_Tarefas escritas:_
(1) Liste as quantidades que o trecho sobre a pichação usa para descrever o tamanho do Condomínio edilício.
(2) Responda com base no trecho sobre a pichação:
(a) Que palavra ainda pode ser lida depois da tentativa de um vizinho de apagar os dizeres?
(b) Em que mídia será apresentado o vídeo sobre a pichação?
(c) Quantos membros tem o grupo do Condomínio no Facebook?

A ilustração fotográfica a seguir dá uma noção da visão dos dizeres escritos pelo réu, da portaria do Condomínio onde reside o autor, demonstrando o grau de exposição de seu nome, vejamos:

 

[Foto da pichação]

 

A exposição negativa e criminosa do nome do autor em frente ao local onde reside, foi tamanha, que causou vergonha alheia e um de seus vizinhos tentou, por conta própria, apagar as palavras mentirosas, ofensivas à honra e à fama do autor, contudo, ao que parece, não foi bem sucedido, pois ainda é possível ler todas as palavras escritas, em especial a palavra “vagabundo”, vejamos:

 

[Foto da pichação com riscos parciais de spray preto, com a palavra “vagabundo” sem riscos]

 

O vídeo demonstrado através do CD (Compact disc) que será apresentado oportunamente, conforme pedido feito ao final, que demonstra bem melhor a situação atual da pichação feita pelo ré, tendo em vista que pela largura da rua não é possível enquadrar em uma só fotografia, todo o texto.

 

Não bastasse tal situação, a pichação repercutiu no grupo virtual de moradores do Condomínio perante a rede social Facebook, onde reside o autor, e foi até motivo de postagem com fotos e com diversos comentários, o que demonstra melhor a imagem a seguir:

 

[Imagem de comentário no Grupo do Condomínio onde reside o autor com imagem do réu pichando o muro]

 

 

Veja Excelência, que a atitude do réu permitiu que outras pessoas, de forma igualmente ilícita, propagassem a injúria e a difamação em uma rede social que expôs por uma segunda vez o autor, para um Condomínio edilício inteiro, composto por 5 (cinco) torres de 7 (sete) andares, com mais de 300 (trezentos) apartamentos e um número superior a mil moradores.

 

Com efeito, a publicação dos fatos vivenciados pelo autor teve 14 comentários e até a atuação de um perfil fake, denegrindo ainda mais sua imagem. Desconfia-se que se trata do próprio réu, mas o autor prefere aguardar as investigações da Polícia, pois já registrou boletim de ocorrência sobre os atos do réu.

O grupo social do Condomínio onde reside o autor, no Facebook, possui 452 (quatrocentos e cinquenta e dois) membros, o que demonstra o grau de exposição que sofreu, sobre os fatos ora narrados.

_Um bloco de dados:_
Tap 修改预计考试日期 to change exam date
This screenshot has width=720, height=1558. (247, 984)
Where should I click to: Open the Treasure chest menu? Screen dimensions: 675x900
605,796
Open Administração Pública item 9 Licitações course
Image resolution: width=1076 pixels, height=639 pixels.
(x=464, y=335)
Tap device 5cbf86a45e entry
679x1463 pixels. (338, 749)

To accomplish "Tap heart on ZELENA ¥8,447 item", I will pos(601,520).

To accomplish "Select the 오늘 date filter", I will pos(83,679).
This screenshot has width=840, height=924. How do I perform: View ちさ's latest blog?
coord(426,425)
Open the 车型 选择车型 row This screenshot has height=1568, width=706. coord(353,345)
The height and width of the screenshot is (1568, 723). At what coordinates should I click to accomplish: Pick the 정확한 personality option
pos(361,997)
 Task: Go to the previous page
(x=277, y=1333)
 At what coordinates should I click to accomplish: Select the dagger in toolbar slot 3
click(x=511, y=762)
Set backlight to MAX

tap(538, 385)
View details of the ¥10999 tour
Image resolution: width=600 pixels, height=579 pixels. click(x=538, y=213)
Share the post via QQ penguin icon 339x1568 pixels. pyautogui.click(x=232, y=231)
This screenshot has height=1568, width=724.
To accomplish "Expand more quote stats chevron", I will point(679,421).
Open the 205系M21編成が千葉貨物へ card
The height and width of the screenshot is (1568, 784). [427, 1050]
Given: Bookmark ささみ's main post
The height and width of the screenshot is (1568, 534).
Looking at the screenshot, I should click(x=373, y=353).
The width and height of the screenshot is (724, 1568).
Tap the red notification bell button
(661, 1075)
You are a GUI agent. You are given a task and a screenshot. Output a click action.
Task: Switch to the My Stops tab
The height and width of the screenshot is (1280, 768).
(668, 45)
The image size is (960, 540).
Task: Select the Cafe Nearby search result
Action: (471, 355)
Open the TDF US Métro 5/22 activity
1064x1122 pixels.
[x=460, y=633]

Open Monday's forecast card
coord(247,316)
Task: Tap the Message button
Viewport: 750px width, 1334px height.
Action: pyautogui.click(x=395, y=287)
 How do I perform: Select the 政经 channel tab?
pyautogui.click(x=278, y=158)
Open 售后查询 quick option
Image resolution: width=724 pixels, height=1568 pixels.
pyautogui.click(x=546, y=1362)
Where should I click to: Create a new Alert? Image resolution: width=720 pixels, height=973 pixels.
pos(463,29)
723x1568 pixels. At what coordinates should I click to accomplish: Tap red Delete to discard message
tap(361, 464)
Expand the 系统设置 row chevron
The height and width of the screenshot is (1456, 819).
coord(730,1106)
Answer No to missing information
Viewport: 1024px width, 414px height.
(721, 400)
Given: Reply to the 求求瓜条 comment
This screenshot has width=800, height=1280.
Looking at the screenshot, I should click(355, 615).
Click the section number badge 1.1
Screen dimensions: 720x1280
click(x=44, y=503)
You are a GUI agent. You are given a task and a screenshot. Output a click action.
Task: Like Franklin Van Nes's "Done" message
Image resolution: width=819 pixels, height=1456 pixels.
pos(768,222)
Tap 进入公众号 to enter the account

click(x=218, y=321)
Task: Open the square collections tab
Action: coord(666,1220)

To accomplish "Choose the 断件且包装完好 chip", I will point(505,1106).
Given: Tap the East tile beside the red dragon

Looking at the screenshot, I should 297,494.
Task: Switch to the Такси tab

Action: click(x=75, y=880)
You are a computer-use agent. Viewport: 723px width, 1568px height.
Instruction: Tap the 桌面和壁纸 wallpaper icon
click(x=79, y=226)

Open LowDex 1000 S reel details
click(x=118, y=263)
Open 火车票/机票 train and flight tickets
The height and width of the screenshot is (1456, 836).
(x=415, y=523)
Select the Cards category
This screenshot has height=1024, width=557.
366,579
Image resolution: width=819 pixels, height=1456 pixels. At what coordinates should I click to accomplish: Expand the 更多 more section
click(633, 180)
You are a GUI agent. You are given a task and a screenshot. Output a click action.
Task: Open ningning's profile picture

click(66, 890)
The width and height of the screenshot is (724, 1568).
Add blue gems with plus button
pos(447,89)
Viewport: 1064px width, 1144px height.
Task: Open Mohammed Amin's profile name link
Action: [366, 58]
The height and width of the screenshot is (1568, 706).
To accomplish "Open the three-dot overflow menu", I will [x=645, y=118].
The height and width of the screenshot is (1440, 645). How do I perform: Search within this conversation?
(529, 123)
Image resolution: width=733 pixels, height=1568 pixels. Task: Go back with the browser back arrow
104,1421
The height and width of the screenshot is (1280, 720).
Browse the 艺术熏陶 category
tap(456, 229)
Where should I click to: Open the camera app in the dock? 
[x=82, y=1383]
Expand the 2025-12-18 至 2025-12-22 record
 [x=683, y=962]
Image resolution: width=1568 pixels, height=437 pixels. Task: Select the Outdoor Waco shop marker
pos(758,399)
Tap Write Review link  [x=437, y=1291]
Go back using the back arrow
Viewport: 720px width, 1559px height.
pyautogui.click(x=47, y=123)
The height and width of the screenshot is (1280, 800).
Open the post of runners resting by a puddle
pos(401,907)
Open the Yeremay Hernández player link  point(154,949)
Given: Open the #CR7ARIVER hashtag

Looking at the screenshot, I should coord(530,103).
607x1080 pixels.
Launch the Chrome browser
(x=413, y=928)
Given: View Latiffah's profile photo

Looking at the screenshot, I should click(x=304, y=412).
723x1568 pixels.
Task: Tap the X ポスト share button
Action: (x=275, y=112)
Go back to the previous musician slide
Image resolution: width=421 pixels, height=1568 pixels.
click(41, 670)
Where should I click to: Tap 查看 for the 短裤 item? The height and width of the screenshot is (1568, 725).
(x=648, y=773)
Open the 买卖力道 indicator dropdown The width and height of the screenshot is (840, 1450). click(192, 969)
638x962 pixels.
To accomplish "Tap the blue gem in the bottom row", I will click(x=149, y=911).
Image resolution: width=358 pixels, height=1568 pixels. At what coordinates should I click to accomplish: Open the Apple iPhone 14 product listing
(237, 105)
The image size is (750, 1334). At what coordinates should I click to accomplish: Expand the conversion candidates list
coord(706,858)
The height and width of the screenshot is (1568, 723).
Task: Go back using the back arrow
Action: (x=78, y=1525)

_Respostas do exercício:_
(1)
- 5 torres
- 7 andares
- mais de 300 apartamentos
- mais de mil moradores

(2)
(a) "Vagabundo".
(b) Em um CD (Compact disc).
(c) 452 membros.